THINGS TO DO:
1. In the profile of Paul Guerry below, how old was Walton when he died?
2. Using the profile of Paul Guerry below, explain why Paul gives his life away.

PAGE TEXT:
────

Within the first minute of speaking to Paul Guerry he set the tone by issuing a humbling reminder: “We are all sinners saved by grace.” Living in the space between awareness of his sinfulness and God’s saving grace, is Paul’s grateful, yet battle-won, heart. He knows the power of the Gospel doesn’t end with God’s sacrificial gift of His Son, but also in the way He restores our relationship with Him and makes all things new.
With that knowledge, Paul gives his life away. He is 10-year-old Ricquon’s Mentor Father – a distinguished title belonging to men who “defend the cause of the fatherless” through Fathers in the Field. Paul’s commitment to a mentoring relationship with Ricquon (shown bottom right) is an act of obedience and healing. In 2009, Paul’s is eldest son, Walton (shown as a boy, upper right), died after sustaining severe injuries in a car accident. Walton was 22 years old.

────

(Source records)
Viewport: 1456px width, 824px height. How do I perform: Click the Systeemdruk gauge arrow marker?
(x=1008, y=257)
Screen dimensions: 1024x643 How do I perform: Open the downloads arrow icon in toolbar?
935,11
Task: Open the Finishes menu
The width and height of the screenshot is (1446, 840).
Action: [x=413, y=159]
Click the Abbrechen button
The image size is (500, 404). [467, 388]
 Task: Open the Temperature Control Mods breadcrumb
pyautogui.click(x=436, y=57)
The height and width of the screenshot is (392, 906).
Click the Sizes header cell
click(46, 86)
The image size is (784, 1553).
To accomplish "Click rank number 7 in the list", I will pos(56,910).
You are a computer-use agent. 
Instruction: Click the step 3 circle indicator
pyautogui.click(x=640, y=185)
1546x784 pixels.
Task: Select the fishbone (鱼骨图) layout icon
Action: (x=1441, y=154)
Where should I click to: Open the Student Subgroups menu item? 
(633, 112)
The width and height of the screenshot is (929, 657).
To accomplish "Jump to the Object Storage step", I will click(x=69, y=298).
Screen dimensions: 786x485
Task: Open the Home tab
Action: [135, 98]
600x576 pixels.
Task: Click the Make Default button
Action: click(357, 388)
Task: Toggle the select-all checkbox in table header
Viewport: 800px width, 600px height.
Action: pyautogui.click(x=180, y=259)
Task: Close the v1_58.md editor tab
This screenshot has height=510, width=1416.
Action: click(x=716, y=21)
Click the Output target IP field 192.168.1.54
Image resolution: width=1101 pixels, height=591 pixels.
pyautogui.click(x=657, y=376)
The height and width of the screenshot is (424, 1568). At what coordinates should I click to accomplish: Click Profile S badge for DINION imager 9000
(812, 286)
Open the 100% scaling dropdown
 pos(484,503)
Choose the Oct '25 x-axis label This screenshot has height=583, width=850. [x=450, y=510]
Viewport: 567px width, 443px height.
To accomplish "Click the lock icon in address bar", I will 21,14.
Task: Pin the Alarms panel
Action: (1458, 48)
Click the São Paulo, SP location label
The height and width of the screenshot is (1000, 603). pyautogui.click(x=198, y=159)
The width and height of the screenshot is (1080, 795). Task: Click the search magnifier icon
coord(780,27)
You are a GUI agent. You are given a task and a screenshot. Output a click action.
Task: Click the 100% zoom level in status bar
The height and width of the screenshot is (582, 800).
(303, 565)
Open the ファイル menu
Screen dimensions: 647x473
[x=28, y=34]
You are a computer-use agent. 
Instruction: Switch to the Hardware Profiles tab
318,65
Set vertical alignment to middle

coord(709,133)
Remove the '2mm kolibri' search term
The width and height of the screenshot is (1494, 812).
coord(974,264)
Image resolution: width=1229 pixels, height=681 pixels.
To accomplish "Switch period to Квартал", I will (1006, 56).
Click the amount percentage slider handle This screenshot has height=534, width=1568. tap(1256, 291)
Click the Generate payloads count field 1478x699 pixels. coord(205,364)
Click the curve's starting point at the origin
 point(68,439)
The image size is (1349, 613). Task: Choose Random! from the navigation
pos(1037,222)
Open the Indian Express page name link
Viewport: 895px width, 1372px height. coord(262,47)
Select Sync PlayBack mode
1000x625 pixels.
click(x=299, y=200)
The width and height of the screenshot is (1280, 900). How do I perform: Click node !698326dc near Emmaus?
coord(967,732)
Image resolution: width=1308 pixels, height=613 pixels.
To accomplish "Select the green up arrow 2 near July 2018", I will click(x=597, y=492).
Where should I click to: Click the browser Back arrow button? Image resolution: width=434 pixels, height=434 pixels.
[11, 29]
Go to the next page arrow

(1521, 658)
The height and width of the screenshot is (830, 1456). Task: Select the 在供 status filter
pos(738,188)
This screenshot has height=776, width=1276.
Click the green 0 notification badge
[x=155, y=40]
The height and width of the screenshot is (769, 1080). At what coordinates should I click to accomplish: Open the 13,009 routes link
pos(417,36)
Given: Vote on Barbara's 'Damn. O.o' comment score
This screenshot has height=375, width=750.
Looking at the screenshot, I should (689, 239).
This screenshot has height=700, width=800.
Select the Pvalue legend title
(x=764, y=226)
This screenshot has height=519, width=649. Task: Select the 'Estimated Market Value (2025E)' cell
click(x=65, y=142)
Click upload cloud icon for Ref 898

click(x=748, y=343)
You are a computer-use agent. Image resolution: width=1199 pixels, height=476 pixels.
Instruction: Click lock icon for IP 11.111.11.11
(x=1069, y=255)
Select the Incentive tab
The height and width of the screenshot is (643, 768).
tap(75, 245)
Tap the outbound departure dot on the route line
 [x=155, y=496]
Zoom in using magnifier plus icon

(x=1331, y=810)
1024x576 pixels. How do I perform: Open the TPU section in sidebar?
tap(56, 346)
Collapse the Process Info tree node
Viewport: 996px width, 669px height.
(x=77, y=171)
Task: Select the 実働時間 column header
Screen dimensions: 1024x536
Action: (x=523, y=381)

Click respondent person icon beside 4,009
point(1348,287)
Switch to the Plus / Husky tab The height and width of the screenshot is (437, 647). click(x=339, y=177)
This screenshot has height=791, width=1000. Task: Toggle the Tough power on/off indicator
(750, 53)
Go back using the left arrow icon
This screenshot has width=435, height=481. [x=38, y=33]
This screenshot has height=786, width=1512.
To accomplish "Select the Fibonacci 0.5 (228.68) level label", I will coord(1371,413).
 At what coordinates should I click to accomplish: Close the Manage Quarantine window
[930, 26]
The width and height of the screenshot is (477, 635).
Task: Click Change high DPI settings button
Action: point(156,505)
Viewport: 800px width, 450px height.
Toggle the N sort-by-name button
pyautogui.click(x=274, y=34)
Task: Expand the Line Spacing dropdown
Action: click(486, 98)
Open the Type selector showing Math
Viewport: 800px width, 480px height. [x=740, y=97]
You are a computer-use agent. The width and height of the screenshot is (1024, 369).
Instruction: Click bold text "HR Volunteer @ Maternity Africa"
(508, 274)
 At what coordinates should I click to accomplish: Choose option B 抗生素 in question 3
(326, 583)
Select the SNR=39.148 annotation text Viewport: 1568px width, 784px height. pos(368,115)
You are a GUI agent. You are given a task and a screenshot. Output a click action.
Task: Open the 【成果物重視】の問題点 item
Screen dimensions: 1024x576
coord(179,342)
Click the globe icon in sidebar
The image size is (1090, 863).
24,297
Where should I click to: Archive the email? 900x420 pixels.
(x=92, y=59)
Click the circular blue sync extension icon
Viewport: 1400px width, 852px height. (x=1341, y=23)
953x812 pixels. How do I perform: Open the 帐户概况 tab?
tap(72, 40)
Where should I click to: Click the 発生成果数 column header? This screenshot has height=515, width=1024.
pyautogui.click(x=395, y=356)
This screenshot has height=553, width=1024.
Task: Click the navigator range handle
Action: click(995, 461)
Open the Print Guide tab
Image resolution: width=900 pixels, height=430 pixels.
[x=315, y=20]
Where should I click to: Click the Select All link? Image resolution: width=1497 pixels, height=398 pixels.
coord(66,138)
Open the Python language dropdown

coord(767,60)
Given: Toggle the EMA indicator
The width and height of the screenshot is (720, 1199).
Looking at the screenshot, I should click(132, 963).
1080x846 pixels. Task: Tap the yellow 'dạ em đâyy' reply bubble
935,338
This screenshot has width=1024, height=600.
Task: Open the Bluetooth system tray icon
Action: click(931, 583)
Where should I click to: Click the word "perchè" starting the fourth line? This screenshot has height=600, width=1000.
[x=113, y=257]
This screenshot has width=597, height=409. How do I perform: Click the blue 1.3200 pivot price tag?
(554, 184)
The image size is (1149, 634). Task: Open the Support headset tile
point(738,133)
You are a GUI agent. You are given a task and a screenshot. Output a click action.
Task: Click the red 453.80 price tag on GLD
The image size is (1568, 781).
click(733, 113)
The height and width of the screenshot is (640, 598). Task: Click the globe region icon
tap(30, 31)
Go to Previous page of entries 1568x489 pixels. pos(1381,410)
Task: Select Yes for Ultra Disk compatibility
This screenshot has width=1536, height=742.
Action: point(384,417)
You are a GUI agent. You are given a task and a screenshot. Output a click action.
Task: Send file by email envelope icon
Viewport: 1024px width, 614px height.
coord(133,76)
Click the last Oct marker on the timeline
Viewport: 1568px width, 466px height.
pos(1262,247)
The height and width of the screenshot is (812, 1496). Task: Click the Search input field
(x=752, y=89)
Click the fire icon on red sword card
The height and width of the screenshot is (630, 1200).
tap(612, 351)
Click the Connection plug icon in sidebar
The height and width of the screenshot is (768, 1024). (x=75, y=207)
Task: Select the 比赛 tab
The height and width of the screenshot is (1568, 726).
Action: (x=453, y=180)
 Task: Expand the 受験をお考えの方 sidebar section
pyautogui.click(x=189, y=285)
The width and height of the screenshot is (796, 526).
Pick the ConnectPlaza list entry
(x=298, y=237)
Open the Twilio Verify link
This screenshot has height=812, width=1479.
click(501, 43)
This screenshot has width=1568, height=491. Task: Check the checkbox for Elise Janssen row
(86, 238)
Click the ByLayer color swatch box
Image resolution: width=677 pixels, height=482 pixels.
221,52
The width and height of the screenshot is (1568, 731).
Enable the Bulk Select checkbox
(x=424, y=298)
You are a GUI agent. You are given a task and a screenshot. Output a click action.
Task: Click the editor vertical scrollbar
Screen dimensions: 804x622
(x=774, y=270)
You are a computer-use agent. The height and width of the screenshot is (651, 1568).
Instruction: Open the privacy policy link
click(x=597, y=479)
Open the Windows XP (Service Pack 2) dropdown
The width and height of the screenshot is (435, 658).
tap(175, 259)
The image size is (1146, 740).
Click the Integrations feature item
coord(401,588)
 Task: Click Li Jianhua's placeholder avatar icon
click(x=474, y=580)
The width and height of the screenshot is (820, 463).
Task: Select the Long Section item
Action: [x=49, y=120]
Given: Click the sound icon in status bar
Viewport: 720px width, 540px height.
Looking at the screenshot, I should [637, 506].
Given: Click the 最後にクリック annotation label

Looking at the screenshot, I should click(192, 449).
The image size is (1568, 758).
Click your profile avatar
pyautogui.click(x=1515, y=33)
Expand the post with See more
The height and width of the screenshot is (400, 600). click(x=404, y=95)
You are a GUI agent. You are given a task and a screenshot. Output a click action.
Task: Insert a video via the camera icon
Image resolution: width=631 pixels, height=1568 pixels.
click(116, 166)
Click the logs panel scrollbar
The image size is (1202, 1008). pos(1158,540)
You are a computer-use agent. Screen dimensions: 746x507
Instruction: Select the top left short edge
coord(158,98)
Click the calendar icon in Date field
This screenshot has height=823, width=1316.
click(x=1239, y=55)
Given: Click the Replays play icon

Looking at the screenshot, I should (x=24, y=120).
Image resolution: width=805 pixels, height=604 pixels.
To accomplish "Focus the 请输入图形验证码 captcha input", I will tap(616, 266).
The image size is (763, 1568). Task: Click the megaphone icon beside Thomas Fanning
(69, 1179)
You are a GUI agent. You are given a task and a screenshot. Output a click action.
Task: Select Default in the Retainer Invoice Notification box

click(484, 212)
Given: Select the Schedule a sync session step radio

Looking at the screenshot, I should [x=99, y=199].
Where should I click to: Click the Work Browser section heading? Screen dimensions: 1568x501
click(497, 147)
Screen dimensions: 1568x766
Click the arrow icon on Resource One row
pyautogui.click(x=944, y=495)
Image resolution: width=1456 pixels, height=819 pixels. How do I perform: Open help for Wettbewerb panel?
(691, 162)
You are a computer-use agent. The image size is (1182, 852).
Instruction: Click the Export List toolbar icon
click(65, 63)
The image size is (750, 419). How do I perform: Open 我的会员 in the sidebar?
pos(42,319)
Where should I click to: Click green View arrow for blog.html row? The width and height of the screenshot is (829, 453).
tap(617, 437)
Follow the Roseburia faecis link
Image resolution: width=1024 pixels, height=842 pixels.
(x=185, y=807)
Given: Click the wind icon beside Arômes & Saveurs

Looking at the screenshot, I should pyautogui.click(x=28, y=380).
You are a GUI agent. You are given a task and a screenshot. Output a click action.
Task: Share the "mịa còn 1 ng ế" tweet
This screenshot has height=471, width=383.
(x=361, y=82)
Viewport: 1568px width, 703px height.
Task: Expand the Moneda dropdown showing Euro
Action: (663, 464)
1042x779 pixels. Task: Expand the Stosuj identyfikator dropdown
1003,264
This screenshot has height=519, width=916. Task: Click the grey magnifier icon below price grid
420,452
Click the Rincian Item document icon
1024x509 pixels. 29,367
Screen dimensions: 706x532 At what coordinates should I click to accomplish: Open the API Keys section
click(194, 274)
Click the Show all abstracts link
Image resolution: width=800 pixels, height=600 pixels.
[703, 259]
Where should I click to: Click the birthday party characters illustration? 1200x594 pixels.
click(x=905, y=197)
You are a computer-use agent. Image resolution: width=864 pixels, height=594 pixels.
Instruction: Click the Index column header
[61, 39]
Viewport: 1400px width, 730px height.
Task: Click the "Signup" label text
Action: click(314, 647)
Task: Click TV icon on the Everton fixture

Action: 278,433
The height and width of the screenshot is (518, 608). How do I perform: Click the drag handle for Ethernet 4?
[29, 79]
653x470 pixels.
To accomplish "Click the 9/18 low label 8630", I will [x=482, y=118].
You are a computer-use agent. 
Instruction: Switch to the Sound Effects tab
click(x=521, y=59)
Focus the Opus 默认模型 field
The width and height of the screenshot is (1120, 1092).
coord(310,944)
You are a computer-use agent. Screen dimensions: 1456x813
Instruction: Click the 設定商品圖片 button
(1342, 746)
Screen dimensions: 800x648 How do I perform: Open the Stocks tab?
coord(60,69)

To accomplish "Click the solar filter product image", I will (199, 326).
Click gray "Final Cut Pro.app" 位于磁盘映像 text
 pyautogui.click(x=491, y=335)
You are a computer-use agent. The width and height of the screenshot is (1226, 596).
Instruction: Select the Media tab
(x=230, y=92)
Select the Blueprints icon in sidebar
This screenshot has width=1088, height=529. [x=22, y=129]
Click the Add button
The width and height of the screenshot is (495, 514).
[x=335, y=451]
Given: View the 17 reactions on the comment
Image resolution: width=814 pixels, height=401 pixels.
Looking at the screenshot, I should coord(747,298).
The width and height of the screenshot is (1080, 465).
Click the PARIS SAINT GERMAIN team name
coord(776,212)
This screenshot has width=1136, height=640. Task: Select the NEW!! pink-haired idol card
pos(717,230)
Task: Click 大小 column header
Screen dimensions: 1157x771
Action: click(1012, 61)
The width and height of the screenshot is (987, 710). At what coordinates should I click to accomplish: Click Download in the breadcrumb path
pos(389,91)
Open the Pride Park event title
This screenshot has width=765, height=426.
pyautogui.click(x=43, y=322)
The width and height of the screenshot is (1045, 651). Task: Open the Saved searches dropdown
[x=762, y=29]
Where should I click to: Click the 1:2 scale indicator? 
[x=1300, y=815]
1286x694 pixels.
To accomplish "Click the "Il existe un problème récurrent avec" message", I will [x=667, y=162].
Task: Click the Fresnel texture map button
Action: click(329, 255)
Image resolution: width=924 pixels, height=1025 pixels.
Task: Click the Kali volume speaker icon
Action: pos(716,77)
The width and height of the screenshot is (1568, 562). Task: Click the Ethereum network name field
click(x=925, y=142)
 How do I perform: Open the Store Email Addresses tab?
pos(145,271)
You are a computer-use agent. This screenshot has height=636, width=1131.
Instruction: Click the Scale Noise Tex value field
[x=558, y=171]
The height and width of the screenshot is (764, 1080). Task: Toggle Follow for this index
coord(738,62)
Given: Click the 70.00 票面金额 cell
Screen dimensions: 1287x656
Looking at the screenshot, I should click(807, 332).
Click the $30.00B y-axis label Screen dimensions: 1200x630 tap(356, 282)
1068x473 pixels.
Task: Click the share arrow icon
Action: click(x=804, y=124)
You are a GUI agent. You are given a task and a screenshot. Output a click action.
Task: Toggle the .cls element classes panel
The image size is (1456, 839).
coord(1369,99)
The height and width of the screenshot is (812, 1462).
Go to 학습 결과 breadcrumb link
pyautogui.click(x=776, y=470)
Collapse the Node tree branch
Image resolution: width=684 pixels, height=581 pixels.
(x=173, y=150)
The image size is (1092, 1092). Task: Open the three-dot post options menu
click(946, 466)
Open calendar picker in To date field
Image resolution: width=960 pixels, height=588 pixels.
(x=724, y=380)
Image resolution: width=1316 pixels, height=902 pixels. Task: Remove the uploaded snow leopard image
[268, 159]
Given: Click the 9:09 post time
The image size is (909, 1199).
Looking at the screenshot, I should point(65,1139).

────

RESULTS FOR EACH TASK:
1. Walton was 22 years old.

2. Paul knows that the power of the Gospel does not end with God's sacrificial gift of His Son. It also shows in the way God restores our relationship with Him and makes all things new. With that knowledge, Paul gives his life away.